▶ [TASK INSTRUCTIONS]
Please tally how many lines of the material below include the word "target", giving only the number.

*** DATA RECORDS ***

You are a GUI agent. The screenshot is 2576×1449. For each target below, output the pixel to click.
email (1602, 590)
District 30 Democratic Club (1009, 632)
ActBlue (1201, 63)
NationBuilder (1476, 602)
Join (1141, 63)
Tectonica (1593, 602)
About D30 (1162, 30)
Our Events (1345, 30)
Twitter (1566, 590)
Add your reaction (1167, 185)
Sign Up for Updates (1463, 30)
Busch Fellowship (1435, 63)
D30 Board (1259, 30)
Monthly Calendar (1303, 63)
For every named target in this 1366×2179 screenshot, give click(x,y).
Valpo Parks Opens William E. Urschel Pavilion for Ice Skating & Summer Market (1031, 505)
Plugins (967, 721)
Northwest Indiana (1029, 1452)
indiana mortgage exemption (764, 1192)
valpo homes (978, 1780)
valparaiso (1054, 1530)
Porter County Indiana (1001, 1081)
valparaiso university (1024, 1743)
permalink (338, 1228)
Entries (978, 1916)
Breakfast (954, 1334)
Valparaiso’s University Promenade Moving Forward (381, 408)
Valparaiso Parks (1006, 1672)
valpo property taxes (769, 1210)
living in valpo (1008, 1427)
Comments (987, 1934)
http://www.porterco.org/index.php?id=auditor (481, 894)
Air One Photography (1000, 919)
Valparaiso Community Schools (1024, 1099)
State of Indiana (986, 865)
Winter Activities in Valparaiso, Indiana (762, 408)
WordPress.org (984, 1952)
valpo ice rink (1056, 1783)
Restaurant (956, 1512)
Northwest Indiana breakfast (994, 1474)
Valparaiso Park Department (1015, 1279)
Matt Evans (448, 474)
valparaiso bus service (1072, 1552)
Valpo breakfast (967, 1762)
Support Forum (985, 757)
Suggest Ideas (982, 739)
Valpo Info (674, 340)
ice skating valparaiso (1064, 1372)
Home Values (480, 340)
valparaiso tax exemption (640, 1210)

*** End of DATA RECORDS ***

▶ [EXERCISE SOLUTION]
2